**Assigned task:**
Please repeat the lines below exactly. Begin with the line containing "705x622 pixels. How" and go on through the line containing "760x440 pixels.".

*** Opening Listed entries ***

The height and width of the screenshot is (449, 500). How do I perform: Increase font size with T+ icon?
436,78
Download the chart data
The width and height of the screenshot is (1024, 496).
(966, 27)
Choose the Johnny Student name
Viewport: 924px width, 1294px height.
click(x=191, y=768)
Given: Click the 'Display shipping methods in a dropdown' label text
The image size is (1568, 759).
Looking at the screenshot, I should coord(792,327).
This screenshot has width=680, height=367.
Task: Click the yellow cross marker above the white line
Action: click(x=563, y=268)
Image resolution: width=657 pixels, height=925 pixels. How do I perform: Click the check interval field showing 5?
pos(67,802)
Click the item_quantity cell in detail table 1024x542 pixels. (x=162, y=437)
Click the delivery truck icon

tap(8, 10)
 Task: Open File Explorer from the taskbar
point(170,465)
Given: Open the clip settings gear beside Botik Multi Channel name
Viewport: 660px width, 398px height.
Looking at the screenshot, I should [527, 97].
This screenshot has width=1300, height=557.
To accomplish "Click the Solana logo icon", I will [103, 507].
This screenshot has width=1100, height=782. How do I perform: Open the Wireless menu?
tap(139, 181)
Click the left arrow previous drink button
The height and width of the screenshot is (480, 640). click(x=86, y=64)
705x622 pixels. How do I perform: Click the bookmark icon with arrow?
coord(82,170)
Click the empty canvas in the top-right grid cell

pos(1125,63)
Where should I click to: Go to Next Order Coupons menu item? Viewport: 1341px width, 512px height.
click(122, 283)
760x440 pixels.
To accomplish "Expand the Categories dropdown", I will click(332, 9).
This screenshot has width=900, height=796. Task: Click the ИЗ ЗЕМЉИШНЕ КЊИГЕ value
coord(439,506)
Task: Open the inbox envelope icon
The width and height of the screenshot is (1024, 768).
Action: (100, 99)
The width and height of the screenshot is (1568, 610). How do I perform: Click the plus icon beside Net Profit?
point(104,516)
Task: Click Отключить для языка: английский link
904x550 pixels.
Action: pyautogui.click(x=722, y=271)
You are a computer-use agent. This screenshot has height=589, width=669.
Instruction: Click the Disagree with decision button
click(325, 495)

*** Closing Listed entries ***

**Solution for this problem:**
705x622 pixels. How do I perform: Click the bookmark icon with arrow?
coord(82,170)
Click the empty canvas in the top-right grid cell

pos(1125,63)
Where should I click to: Go to Next Order Coupons menu item? Viewport: 1341px width, 512px height.
click(122, 283)
760x440 pixels.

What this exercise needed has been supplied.